Many reasons drive divers to cross the world every year, starting with the beauty of coral reefs and the richness of marine biodiversity. The islands of Tahiti are famous for the surreal colors of their turquoise and emerald lagoons, which provide a great visibility. The climate is mild and welcoming and each island is more beautiful than the other.
Besides, several scuba diving clubs are established in our archipelagos, on both volcanic islands and atolls. In order to attract tourists and divers, some hotels have even created internal centers to make it easier for their customers.
Eventually, the diving pass nowadays enables you to travel smoothly, access preferential rates and make sure to explore the most mythical sites.
The best islands of Tahiti for diving
Passes, faults, wrecks, creeks, there are plenty of sites to explore, some of which may attract your attention such as the islands of Tahiti, Moorea, Raiatea, Bora Bora, Rangiroa, Fakarava or even Tikehau.
In order to help you organize your stay, we compliled a non-exhaustive list of the places not to miss.
Fakarava: The islands of Tahiti are renowned for their natural beauty and Fakarava is far from being an exception to this rule. It was namely designated “biosphere reserve” by UNESCO and happens to shelter exceptionally well-preserved coral species, manta rays and turtles. Furthermore, thousands of groupers come there every year to breed.
To the North, the Garuae Pass holds a few surprises… It is the largest pass of French Polynesia, its 1600m wide allow you to observe the coral reefs and grey sharks drift diving.
If you ever go to the South, take a look at the gigantic school of grey sharks that stroll within the Tumakohua Pass. Red mullet, damselfish, damselfly, grouper, parrotfish, jacks, soles, scorpion fish, nazons, trumpet fish and hundreds of small coral fishes have found refuge in these waters … Some eagles rays wander here and there, between sleeping sharks, grey sharks and white tips. Beware of the moray eels…
Rangiroa: Second greatest atoll of the world, Rangiroa is famous for its marine biodiversity. Indeed, depending on the time of year, it is possible to observe a multitude of dolphins and sharks, a sight that divers never get bored of.
This site is one of the most spectacular ones of Polynesia. Hundreds of underwater species wander there, much to our pleasure. Most tourists come to Polynesia yearning for beaches and lagoons. They do not necessarily plan to dive but it would be a shame not to do so here, in Rangiroa. One encounter all sorts of shark species : tiger sharks, hammerhead sharks, reef sharks and even white sharks… Sting/leopard/manta rays peacefully swim beside you. You are also likely to find schools of barracudas, napoleons or surgeonfish and if you are lucky, perhaps will you even get to see a turtle.
Bora Bora: What makes the splendor of Bora Bora is the diversity and the clarity of its lagoon. Different shades of blue are highlighted depending on the brightness of the sun. Once underwater, one is completely charmed by its natural attractions.

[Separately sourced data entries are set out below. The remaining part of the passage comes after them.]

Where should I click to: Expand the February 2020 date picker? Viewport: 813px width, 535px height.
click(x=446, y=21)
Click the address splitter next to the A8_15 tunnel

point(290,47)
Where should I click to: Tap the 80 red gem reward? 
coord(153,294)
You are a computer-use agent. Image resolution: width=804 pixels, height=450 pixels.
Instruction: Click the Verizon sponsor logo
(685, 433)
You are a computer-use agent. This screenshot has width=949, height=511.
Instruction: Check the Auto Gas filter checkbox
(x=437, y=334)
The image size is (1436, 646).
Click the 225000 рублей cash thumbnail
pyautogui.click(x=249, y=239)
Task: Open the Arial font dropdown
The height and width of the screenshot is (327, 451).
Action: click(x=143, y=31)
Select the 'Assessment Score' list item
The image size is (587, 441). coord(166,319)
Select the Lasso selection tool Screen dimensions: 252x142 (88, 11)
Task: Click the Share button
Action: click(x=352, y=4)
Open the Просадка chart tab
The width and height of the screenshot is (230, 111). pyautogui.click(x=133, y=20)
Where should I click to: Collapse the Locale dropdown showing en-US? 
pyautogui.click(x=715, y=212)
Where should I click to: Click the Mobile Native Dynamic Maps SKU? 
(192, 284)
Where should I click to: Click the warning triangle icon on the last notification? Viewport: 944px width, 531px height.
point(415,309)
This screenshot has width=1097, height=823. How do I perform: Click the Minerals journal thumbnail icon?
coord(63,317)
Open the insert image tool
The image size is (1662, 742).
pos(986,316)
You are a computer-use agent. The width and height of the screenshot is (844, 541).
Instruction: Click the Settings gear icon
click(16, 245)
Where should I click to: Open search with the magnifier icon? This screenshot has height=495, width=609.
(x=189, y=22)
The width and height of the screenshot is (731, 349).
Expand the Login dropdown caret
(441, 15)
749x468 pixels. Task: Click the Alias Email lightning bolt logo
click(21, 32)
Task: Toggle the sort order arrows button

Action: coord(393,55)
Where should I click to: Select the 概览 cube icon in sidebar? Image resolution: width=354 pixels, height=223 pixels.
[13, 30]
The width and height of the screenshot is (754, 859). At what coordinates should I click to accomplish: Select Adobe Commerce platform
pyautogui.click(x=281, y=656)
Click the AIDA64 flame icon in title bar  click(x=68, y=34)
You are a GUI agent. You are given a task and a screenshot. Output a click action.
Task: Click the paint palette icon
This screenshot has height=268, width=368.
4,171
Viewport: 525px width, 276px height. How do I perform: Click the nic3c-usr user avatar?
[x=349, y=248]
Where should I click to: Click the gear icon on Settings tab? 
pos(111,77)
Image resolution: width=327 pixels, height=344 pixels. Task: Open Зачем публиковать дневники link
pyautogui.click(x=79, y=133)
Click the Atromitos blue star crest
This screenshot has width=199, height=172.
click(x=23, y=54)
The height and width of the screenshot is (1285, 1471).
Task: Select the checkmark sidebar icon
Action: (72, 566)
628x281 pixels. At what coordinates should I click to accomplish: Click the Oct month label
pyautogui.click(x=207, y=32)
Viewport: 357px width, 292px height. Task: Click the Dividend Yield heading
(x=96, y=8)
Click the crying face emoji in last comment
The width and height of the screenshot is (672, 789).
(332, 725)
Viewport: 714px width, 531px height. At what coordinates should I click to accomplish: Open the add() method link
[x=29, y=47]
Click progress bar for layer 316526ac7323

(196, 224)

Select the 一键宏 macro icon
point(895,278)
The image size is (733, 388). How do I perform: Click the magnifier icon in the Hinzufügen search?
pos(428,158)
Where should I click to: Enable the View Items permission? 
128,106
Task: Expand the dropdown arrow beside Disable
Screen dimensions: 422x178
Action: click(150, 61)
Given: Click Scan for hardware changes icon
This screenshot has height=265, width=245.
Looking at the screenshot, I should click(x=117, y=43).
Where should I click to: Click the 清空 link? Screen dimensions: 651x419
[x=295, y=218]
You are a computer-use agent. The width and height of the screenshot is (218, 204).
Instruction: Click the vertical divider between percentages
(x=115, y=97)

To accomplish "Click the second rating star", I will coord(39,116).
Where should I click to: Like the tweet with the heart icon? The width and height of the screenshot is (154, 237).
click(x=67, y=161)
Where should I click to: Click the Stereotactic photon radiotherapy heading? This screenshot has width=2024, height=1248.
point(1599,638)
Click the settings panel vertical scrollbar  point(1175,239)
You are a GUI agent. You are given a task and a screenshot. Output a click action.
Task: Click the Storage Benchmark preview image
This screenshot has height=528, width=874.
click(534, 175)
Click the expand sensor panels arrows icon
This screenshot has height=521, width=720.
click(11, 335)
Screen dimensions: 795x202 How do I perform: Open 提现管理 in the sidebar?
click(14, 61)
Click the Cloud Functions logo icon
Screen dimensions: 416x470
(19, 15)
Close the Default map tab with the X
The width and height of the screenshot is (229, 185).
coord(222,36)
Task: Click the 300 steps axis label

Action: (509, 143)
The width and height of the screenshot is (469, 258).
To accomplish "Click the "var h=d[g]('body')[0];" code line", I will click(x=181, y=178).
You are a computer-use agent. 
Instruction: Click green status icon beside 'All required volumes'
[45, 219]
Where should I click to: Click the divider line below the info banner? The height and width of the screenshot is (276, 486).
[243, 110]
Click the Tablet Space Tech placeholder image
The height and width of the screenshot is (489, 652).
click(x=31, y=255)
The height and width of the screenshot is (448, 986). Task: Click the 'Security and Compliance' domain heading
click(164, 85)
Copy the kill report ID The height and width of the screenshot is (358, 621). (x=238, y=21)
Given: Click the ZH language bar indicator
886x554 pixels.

Tikehau: The waters of Tikehau are undoubtedly recognized to be among the most teeming with fish. You can find there different species of fish in large numbers and observe them evolve in their natural habitat. You are in for a treat!
The Tuheiava pass is a must-see. Well known by the local diving centers, the pass is home to dozens of species such as tuna, grey or black tip sharks, barracudas, manta rays and even some dolphins. In addition, the pass is also a surf spot reserved to experienced surfers.
How to get to Tahiti?
Moana Voyages is an excellent partner for the organization of your stay. We strive to always offer you the most attractive rates. While in Tahiti, guests receive 24-hour assistance. You can contact us directly on our website, by email or by phone.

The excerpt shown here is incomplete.